§ **TEXTE DONNÉ**
Les VLP collent Zuman sur les murs des villes. Parallèlement à ce travail de rue, ce personnage se retrouve sur les toiles que les VLP exposent dans plusieurs galeries, parmi lesquelles Artazart, l’Espace Beaurepaire[13], la galerie Anne Vignial[14], et la galerie G.M. Kahn.
2005 : Zuman Kojito, personnage récurrent des collages VLP à Paris
À partir de 2005, VLP invente une déclinaison de leur personnage dans la figure de Zuman Kojito. Personnage en pied (2 mètres de haut)[15], surmonté d'une bulle qui exprime ses doutes sur l’état du monde et sa propre condition, il apparaît lui aussi aux angles des rues parisiennes. Le groupe dit vouloir « entamer un dialogue » avec les passants[12]. Leur personnage se retrouve aussi dans les galeries Marion Meyer, Keller, ou au Cabinet d’Amateur.

§ **DONNÉES ENREGISTRÉES**
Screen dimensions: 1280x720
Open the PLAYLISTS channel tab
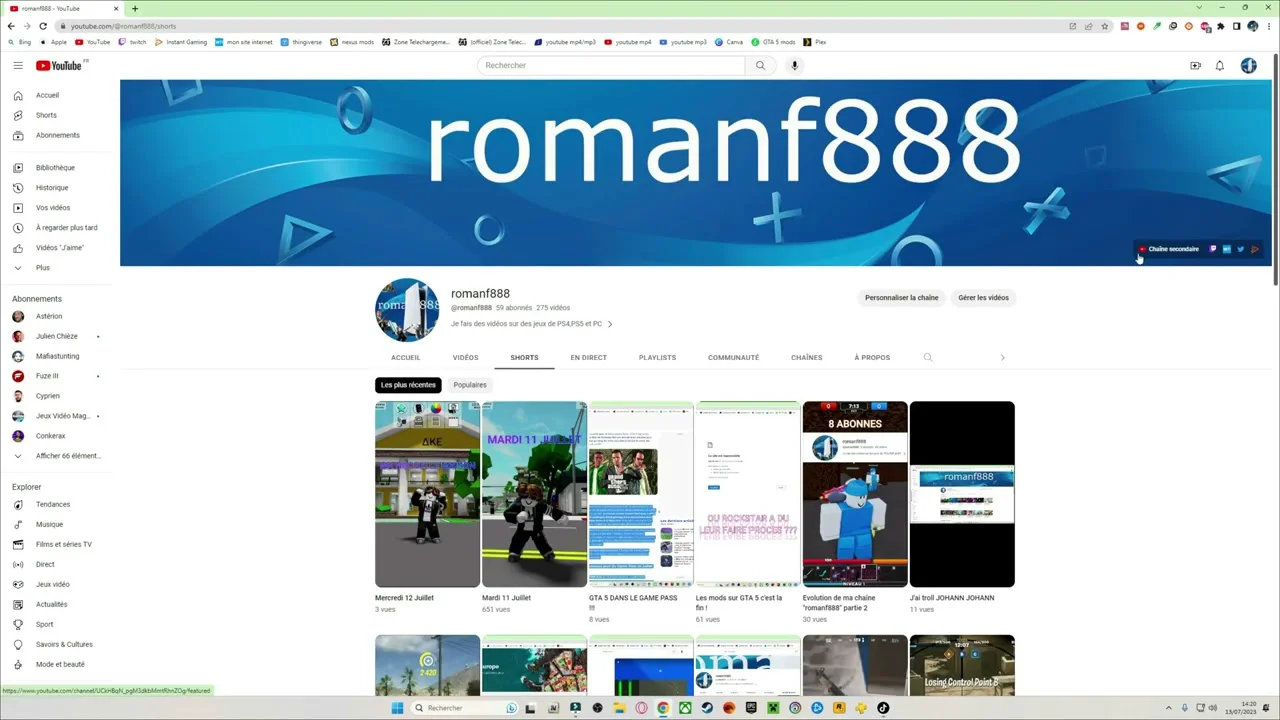tap(657, 358)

§ **EXERCICE PROPOSÉ**
Traduisez en anglais cette phrase du texte sur les VLP : « Leur personnage se retrouve aussi dans les galeries Marion Meyer, Keller, ou au Cabinet d’Amateur. »

§ **CORRIGÉ**
Their character also appears in the Marion Meyer and Keller galleries, or at the Cabinet d'Amateur.